Data ▸
# # # # # # #

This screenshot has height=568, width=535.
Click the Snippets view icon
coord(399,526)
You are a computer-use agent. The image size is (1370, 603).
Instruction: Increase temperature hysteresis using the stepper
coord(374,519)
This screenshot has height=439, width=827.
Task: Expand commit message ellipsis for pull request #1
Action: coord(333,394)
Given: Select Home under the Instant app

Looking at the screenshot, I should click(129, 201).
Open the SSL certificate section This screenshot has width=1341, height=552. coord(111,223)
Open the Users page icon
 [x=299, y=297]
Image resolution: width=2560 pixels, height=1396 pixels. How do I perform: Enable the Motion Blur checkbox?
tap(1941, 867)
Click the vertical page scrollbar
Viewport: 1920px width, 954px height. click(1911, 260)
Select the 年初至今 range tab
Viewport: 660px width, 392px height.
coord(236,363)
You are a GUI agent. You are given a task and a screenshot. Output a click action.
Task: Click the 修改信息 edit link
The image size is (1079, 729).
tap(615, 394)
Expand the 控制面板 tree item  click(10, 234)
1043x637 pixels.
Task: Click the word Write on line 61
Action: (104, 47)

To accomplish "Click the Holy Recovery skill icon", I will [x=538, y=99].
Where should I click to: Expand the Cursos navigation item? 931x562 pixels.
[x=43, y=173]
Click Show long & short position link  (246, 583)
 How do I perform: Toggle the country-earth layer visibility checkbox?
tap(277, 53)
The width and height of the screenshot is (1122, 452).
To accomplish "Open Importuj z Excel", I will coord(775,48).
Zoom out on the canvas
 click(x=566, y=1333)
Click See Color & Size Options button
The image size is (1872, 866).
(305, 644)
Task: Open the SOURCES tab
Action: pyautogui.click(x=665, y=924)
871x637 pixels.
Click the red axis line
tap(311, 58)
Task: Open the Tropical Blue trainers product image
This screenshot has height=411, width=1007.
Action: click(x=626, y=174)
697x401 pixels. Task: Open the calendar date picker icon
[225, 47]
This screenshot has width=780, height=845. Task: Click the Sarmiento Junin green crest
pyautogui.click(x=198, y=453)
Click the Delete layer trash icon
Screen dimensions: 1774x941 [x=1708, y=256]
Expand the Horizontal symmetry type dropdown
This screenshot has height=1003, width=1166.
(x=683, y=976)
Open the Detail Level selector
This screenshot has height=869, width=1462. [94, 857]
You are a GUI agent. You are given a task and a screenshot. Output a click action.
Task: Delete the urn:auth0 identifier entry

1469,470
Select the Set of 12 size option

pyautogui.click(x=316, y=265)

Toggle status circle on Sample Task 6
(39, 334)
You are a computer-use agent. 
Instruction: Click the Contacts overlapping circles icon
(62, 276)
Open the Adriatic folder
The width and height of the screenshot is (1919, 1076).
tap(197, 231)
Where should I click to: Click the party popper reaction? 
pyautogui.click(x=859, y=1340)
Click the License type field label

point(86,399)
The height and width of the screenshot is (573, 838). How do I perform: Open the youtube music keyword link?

# # # # # # #

Task ▸
Return every line unchanged, from the one containing "Where should I click to: Click" down through the final line of the items above.

Completed task ▸
Where should I click to: Click the party popper reaction? 
pyautogui.click(x=859, y=1340)
Click the License type field label

point(86,399)
The height and width of the screenshot is (573, 838). How do I perform: Open the youtube music keyword link?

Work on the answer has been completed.